The World Health Organization (WHO) emergency committee on monkeypox (formerly known as monkeypox) will meet “as soon as possible” to assess whether to declare the highest level of alert in the face of the epidemic currently underway in several African countries, the head of the organization announced on Wednesday, August 7. “Given the spread of MPOX outside the Democratic Republic of Congo and the possibility of further international spread within and outside Africa, I have decided to convene an emergency committee”said WHO Director-General Tedros Adhanom Ghebreyesus.

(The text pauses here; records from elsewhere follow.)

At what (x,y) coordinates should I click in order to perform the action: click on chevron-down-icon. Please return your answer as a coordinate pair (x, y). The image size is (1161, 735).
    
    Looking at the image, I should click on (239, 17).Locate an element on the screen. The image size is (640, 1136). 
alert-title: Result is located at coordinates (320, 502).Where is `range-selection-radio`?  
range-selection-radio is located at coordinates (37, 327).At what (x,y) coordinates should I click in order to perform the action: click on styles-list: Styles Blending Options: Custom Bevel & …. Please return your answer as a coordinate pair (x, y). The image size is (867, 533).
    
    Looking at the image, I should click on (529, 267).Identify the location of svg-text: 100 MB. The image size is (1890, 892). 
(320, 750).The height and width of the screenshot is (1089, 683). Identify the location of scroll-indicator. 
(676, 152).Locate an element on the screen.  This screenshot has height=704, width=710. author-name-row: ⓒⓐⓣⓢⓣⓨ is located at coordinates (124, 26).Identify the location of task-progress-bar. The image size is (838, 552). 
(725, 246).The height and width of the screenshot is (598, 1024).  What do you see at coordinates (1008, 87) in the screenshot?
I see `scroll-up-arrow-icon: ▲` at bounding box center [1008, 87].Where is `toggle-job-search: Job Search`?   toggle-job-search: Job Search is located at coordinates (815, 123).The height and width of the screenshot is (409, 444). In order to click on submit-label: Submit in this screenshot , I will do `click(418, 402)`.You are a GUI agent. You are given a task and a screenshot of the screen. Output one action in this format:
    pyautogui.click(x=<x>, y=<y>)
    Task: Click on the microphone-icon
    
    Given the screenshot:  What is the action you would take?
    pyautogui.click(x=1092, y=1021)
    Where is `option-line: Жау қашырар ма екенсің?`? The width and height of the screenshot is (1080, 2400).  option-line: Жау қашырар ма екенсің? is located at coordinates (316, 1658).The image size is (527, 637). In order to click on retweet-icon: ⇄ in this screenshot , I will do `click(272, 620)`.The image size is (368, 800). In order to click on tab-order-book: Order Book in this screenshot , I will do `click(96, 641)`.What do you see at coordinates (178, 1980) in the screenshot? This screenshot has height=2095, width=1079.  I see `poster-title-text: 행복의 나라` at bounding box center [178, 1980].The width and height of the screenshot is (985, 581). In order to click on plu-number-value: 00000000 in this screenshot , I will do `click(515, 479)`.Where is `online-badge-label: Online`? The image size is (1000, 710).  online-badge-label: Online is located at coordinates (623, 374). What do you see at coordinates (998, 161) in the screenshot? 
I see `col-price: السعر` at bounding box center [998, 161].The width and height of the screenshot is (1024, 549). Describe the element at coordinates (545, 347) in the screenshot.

This qualification is the highest alert that the WHO can trigger and it is the head of the WHO who can launch it on the advice of the committee. MPOX was first discovered in humans in 1970 in what is now the Democratic Republic of Congo (formerly Zaire), with the spread of the Clade I subtype (of which the new variant is a mutation), mainly limited since then to countries in western and central Africa, with patients generally being contaminated by infected animals.

In 2022, a global epidemic, carried by the Clade II subtype, spread to about a hundred countries where the disease was not endemic, mainly affecting homosexual and bisexual men. The WHO then declared maximum alert in July 2022 in the face of this outbreak of cases worldwide, then lifted it less than a year later, in May 2023. The epidemic caused some 140 deaths out of approximately 90,000 cases.

But the new strain of mpox, detected in the DRC in September 2023 and named “Clade Ib”, then reported in several neighboring countries, raises fears of a spread of this virus. “Clade Ib” causes rashes all over the body, when previous strains were characterized by localized rashes and lesions, on the mouth, face or genitals.